One night in Beijing, we didn’t have a scheduled group dinner. A classmate suggested a popular spot he’d seen while walking around near the hotel – you can tell when a restaurant is good in China because there will be a crowd of folks waiting on tiny plastic stools out front, blocking the sidewalk and spilling out onto the street. I’m not sure if it was less busy that night or if we got seated so quickly because we were all foreign, but we walked in and immediately began the long adventure of communicating our order to the waitress. The tables were rectangular, with a stove and a large rack above it set into the middle. Ventilation hoods lined the ceiling to deal with the smoke coming off each table-grill. We ordered a leg of lamb and a few other appetizers, and once it arrived, sat staring at it more than a little blankly.

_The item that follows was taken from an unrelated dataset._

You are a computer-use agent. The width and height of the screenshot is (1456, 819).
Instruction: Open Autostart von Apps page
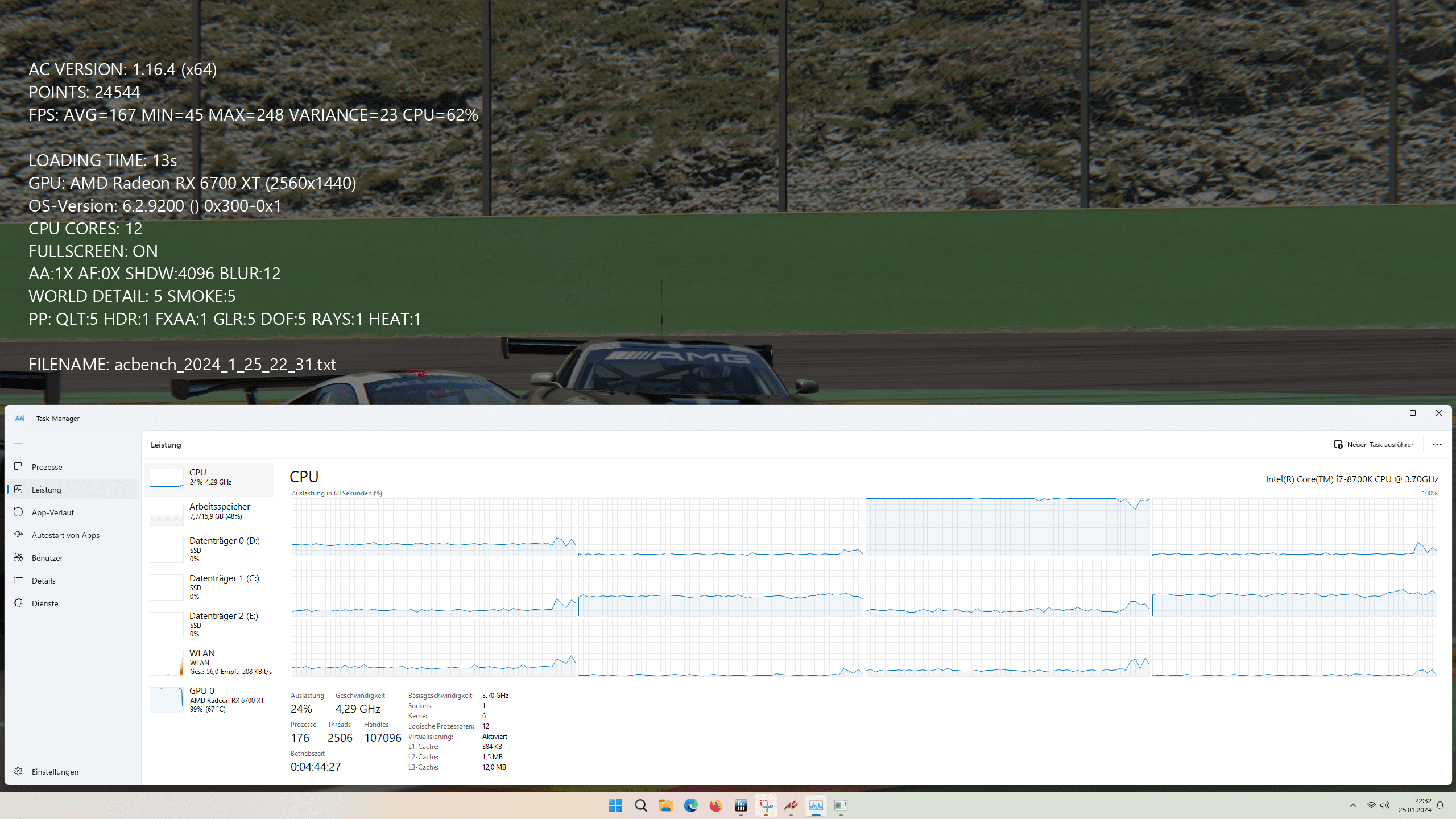click(x=65, y=535)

I forgot to mention – flanking our table on either side were tables of drunk, half-naked, older Chinese men. It got quite hot in the building, due to the stove set into every table, so the establishment provided huge tupperware-style bins under each table for patrons to discard bags, clothes, etc. Sensing our cluelessness, a delegate from each table approached us, and using various phrases like ‘China good!’, ‘America good!’, and ‘We should be friends!’ and sign language, showed us how to cut, season, and consume our aforementioned entire leg of lamb.
We eventually finished it all, with lots of help from our new friends, and the cost of the meal was a few dollars for each of our ~6 member party. Wowza!